On New Year’s Day of the year I turned eleven, I got out of bed early in the morning to find myself bleeding inexplicably. I was so frightened that I burst into tears. My mother, who came when she heard me, said, ‘Hongxue, you’ve grown up.’ No one – not even Mama – had told me about women’s matters before. At school nobody had dared ask such outrageous questions. That day, Mama gave me some basic advice about how to cope with the bleeding, but did not explain anything else. I was excited: I had become a woman! I ran about in the courtyard, jumping and dancing, for three hours. I even forgot about lunch.
One day in February, it was snowing heavily and Mama was out visiting a neighbour. My father was back home from the military base, on one of his rare visits. He said to me, ‘Your mother says you’ve grown up. Come, take off your clothes for Papa to see if it is true.’
I didn’t know what he wanted to see, and it was so cold – I didn’t want to get undressed.
‘Quick! Papa will help you!’ he said, deftly removing my clothes. He was totally unlike his usual slow-moving self. He rubbed my whole body with his hands, asking me all the time: ‘Are those little nipples swollen? Is it here that the blood comes from?
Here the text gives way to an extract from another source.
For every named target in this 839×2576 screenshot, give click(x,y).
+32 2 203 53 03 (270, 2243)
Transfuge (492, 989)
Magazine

Do those lips want to kiss Papa? Does it feel nice when Papa rubs you like this?’
I felt mortified. Ever since I could remember, I had never been naked in front of anyone except in the segregated public baths. My father noticed me shivering. He told me not to be afraid, and warned me not to tell Mama. ‘Your mother has never liked you,’ he said. ‘If she finds out I love you this much she will want even less to do with you.’
This was my first ‘woman’s experience’. Afterwards, I felt very sick.